Article:
* * * *

Les droits de la propriété industrielle, en conférant un droit privatif, tel le droit sur un brevet ou des dessins et modèles, protègent les entreprises sur leurs innovations. Mais ces droits ont un domaine bien défini et une protection limitée dans le temps ; le dépôt est le plus souvent exigé et donc la publicité est assurée, avec le risque de copie.

La protection la plus efficace est le secret. Certaines entreprises parviennent à faire respecter le secret. La stratégie de Cola est à ce titre exemplaire. Mais il est fort difficile d’assurer un respect absolu. Des stagiaires en entreprises, d’anciens salariés, des sous-traitants, des concurrents peuvent parvenir à pénétrer au cœur de l’intelligence économique. Aussi, notre droit français dresse-t-il un arsenal législatif pour protéger les secrets d’affaires (1).

* * * *

Données fournies:
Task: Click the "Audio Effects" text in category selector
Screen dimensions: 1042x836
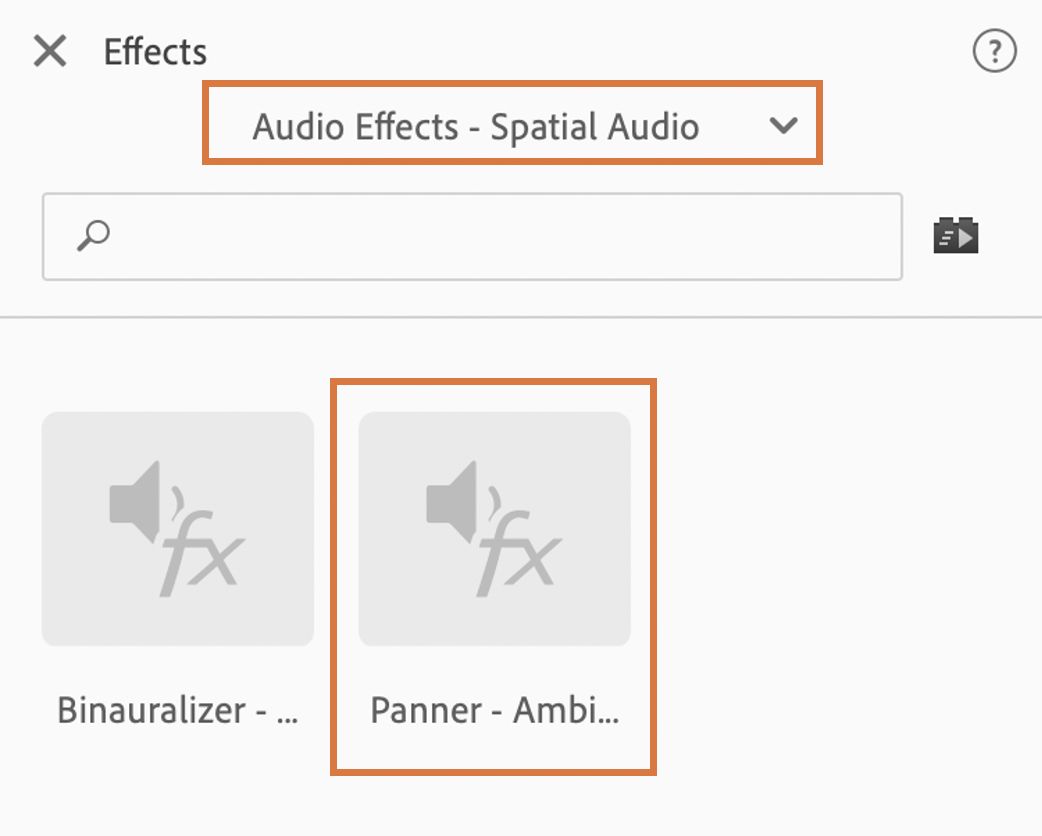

* * * *

Consigne 1: Indiquez si chacune de ces affirmations concorde avec l'article, en répondant par oui ou par non et en citant les mots décisifs du texte : (a) la protection conférée par les droits de la propriété industrielle est limitée dans le temps ; (b) il est aisé d'assurer un respect absolu du secret ; (c) la stratégie de Cola est présentée comme exemplaire.
Consigne 2: Expliquez, s'il vous plaît, en une à trois phrases, pourquoi l'article affirme que le droit français dresse un arsenal législatif pour protéger les secrets d'affaires.
Les données n'ont aucun rôle à jouer ici.

Réponse complète 1:
(a) Oui : « une protection limitée dans le temps ».
(b) Non : « Mais il est fort difficile d’assurer un respect absolu. »
(c) Oui : « La stratégie de Cola est à ce titre exemplaire. »

Réponse complète 2: Il est fort difficile d'assurer un respect absolu du secret. Des stagiaires en entreprise, d'anciens salariés, des sous-traitants ou des concurrents peuvent parvenir à pénétrer au cœur de l'intelligence économique. C'est pourquoi le droit français dresse un arsenal législatif pour protéger les secrets d'affaires.